Chambre pôle social, 17 décembre 2024 — 22/01906
Texte intégral
17 DECEMBRE 2024
Arrêt n°
CV/NB/NS
Dossier N° RG 22/01906 - N° Portalis DBVU-V-B7G-F4LM
[Z] [P]
/
GROUPEMENT AGRICOLE D'EXPLOITATION EN COMMUN [6] G.A.E.C. [6], LYCEE [9], MUTUALITE SOCIALE AGRICOLE MSA AUVERGNE
jugement au fond, origine pole social du tj de clermont ferrand, décision attaquée en date du 02 septembre 2022, enregistrée sous le n° 21/00625
Arrêt rendu ce DIX-SEPT DECEMBRE DEUX MILLE VINGT-QUATRE par la CINQUIEME CHAMBRE CIVILE CHARGEE DU DROIT DE LA SECURITE SOCIALE ET DE L'AIDE SOCIALE de la cour d'appel de RIOM, composée lors des débats et du délibéré de :
Monsieur Christophe VIVET, président
Mme Karine VALLEE, conseillère
Mme Sophie NOIR, conseillère
En présence de Mme Séverine BOUDRY, greffier lors des débats et Mme Nadia BELAROUI, greffier lors du prononcé
ENTRE :
M. [Z] [P]
[Adresse 8]
[Localité 2]
Représenté par Me Anthony FERRANDON, avocat suppléant Me Simon VICAT de la SELARL AVK ASSOCIES, avocat au barreau de CLERMONT-FERRAND
APPELANT
ET :
GROUPEMENT AGRICOLE D'EXPLOITATION EN COMMUN [6]
[Adresse 7]
[Localité 4]
Représenté par Me Jean-Michel DE ROCQUIGNY de la SCP COLLET DE ROCQUIGNY CHANTELOT BRODIEZ GOURDOU & ASSOCIES, avocat au barreau de CLERMONT-FERRAND
LYCEE [9]
[Adresse 11]
[Localité 3]
Représenté par Me Maud VIAN, avocat suppléant Me François POULET de la SCP TREINS-POULET-VIAN ET ASSOCIÉS, avocat au barreau de CLERMONT-FERRAND
MUTUALITE SOCIALE AGRICOLE AUVERGNE
[Adresse 1]
[Localité 5]
Représentée par Mme [C] [N] titulaire d'un pouvoir du 03 septembre 2024
INTIMES
Après avoir entendu M.VIVET, président, en son rapport, et les représentants des parties à l'audience publique du 07 octobre 2024, la cour a mis l'affaire en délibéré, le président ayant indiqué aux parties que l'arrêt serait prononcé ce jour, par mise à disposition au greffe conformément aux dispositions de l'article 450 du code de procédure civile.
FAITS ET PROCÉDURE
Monsieur [Z] [P], né le 09 juin 2003, a été scolarisé dans la filière «bac professionnel - conduite et gestion de l'exploitation agricole» au lycée [9] (le lycée ou l'établissement d'enseignement) situé à [Localité 10] (Puy-de-Dôme). Dans ce cadre, M.[P] a suivi plusieurs stages au sein du groupement agricole d'exploitation en commun [6] (le GAEC ou le GAEC [6]), notamment à compter du 16 juillet 2019 pour un stage de deux semaines qui devait prendre fin le 02 août 2019.
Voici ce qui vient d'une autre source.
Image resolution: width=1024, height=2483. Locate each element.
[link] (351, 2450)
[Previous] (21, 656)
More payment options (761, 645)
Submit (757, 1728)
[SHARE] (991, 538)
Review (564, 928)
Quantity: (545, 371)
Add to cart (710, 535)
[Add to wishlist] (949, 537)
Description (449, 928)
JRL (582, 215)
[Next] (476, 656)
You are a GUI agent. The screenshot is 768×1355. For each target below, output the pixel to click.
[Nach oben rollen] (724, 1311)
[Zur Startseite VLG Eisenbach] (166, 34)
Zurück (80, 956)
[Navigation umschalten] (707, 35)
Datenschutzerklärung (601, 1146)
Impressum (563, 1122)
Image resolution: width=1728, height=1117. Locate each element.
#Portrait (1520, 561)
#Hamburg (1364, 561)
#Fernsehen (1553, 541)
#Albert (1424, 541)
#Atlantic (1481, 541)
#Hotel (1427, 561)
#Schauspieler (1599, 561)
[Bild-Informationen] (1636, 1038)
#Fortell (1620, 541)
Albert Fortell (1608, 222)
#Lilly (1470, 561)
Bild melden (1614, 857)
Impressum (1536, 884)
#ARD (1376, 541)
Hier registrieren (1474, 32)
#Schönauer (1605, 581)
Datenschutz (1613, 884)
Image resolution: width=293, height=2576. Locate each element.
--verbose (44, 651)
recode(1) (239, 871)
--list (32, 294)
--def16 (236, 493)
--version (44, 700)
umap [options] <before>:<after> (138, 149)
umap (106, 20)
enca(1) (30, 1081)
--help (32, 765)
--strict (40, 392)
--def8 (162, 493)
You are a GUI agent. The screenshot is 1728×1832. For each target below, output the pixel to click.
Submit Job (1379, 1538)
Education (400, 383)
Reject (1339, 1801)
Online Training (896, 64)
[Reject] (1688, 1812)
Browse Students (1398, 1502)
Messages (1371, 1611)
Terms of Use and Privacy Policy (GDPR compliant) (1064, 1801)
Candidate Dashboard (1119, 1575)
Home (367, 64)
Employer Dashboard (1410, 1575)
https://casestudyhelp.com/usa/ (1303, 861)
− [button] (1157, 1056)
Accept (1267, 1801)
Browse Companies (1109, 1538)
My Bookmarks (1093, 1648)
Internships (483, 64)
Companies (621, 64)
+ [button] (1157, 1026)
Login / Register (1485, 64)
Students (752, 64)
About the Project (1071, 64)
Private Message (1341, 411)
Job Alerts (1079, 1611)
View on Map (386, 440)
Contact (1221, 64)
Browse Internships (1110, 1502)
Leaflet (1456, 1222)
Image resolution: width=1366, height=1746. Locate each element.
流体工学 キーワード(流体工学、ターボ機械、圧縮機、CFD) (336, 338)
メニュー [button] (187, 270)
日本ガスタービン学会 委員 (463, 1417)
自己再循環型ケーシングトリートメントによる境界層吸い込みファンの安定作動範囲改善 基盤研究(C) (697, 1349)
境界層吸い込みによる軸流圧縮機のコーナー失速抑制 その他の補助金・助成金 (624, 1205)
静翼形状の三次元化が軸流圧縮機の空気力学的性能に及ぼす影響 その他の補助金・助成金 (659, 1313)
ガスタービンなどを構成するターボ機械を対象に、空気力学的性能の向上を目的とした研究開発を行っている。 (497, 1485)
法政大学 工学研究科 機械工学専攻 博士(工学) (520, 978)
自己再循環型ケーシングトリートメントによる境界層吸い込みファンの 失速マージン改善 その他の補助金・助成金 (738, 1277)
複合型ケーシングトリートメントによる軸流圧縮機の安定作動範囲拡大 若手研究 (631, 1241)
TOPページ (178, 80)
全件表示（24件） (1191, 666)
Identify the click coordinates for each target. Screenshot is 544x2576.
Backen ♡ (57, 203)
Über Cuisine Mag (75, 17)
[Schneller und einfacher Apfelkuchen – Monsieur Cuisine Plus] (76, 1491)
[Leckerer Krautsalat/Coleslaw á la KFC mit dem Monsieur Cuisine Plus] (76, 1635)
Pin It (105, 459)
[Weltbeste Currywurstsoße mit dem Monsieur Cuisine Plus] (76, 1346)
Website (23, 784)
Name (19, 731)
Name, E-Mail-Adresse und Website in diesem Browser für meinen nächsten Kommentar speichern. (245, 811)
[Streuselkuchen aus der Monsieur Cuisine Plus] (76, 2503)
Le 23 juillet 2019, au cours et à l'occasion de ce stage, M.[P], alors qu'il conduisait sur la voie publique un véhicule de type chargeur téléscopique de marque Manitou appartenant au GAEC, a été victime d'un grave accident qui a entraîné le 24 juillet 2019 une amputation de la jambe droite.
Le 08 juillet 2021, M.[P] a saisi la mutualité sociale agricole d'Auvergne (la MSA) d'une tentative de conciliation en vue de la reconnaissance d'une faute inexcusable du GAEC qu'il considère être à l'origine de l'accident du travail dont il a été victime.
Par requête du 10 janvier 2022, en l'absence de conciliation, M.[P] a saisi le pôle social du tribunal judiciaire de Clermont-Ferrand d'une action en reconnaissance de la faute inexcusable du GAEC.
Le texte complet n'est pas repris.